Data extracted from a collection
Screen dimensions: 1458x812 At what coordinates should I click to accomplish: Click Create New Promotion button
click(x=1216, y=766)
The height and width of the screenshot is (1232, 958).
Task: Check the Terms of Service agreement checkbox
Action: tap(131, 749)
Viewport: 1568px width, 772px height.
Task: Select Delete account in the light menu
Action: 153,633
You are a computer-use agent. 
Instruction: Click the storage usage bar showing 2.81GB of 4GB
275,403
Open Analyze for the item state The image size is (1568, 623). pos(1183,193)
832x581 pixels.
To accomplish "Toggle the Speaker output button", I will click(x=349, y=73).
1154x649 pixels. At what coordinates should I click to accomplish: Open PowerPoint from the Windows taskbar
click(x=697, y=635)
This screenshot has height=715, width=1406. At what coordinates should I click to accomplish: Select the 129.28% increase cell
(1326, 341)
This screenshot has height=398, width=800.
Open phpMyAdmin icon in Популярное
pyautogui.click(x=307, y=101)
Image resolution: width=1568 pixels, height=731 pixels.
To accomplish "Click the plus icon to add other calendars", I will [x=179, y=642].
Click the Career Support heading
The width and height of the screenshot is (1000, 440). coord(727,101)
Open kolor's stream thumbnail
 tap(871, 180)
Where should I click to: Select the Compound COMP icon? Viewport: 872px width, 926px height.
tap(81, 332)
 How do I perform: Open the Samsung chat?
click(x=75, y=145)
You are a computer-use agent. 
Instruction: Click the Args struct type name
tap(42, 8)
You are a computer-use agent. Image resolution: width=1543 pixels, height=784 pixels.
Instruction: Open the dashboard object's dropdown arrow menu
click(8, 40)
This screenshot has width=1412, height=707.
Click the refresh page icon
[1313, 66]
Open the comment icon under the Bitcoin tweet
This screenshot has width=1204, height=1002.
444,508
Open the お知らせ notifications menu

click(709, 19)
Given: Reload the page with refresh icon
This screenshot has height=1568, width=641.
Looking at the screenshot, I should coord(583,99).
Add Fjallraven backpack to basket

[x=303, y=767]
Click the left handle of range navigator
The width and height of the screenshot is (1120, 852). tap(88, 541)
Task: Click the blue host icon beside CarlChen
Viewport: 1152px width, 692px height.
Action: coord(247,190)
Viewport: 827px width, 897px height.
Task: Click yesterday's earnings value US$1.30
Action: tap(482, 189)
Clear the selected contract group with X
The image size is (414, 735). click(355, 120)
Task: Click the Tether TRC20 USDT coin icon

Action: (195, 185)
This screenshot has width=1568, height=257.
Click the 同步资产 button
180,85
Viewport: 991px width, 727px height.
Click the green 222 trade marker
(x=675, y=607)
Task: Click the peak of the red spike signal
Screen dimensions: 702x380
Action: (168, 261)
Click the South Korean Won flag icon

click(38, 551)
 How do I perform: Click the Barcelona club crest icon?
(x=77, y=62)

EXERCISE GOAL – Copy every entry exactly, leaving nothing out.

EXPECTED OUTPUT –
Screen dimensions: 1458x812 At what coordinates should I click to accomplish: Click Create New Promotion button
click(x=1216, y=766)
The height and width of the screenshot is (1232, 958).
Task: Check the Terms of Service agreement checkbox
Action: tap(131, 749)
Viewport: 1568px width, 772px height.
Task: Select Delete account in the light menu
Action: 153,633
You are a computer-use agent. 
Instruction: Click the storage usage bar showing 2.81GB of 4GB
275,403
Open Analyze for the item state The image size is (1568, 623). pos(1183,193)
832x581 pixels.
To accomplish "Toggle the Speaker output button", I will click(x=349, y=73).
1154x649 pixels. At what coordinates should I click to accomplish: Open PowerPoint from the Windows taskbar
click(x=697, y=635)
This screenshot has height=715, width=1406. At what coordinates should I click to accomplish: Select the 129.28% increase cell
(1326, 341)
This screenshot has height=398, width=800.
Open phpMyAdmin icon in Популярное
pyautogui.click(x=307, y=101)
Image resolution: width=1568 pixels, height=731 pixels.
To accomplish "Click the plus icon to add other calendars", I will [x=179, y=642].
Click the Career Support heading
The width and height of the screenshot is (1000, 440). coord(727,101)
Open kolor's stream thumbnail
 tap(871, 180)
Where should I click to: Select the Compound COMP icon? Viewport: 872px width, 926px height.
tap(81, 332)
 How do I perform: Open the Samsung chat?
click(x=75, y=145)
You are a computer-use agent. 
Instruction: Click the Args struct type name
tap(42, 8)
You are a computer-use agent. Image resolution: width=1543 pixels, height=784 pixels.
Instruction: Open the dashboard object's dropdown arrow menu
click(8, 40)
This screenshot has width=1412, height=707.
Click the refresh page icon
[1313, 66]
Open the comment icon under the Bitcoin tweet
This screenshot has width=1204, height=1002.
444,508
Open the お知らせ notifications menu

click(709, 19)
Given: Reload the page with refresh icon
This screenshot has height=1568, width=641.
Looking at the screenshot, I should coord(583,99).
Add Fjallraven backpack to basket

[x=303, y=767]
Click the left handle of range navigator
The width and height of the screenshot is (1120, 852). tap(88, 541)
Task: Click the blue host icon beside CarlChen
Viewport: 1152px width, 692px height.
Action: coord(247,190)
Viewport: 827px width, 897px height.
Task: Click yesterday's earnings value US$1.30
Action: tap(482, 189)
Clear the selected contract group with X
The image size is (414, 735). click(355, 120)
Task: Click the Tether TRC20 USDT coin icon

Action: (195, 185)
This screenshot has width=1568, height=257.
Click the 同步资产 button
180,85
Viewport: 991px width, 727px height.
Click the green 222 trade marker
(x=675, y=607)
Task: Click the peak of the red spike signal
Screen dimensions: 702x380
Action: (168, 261)
Click the South Korean Won flag icon

click(38, 551)
 How do I perform: Click the Barcelona club crest icon?
(x=77, y=62)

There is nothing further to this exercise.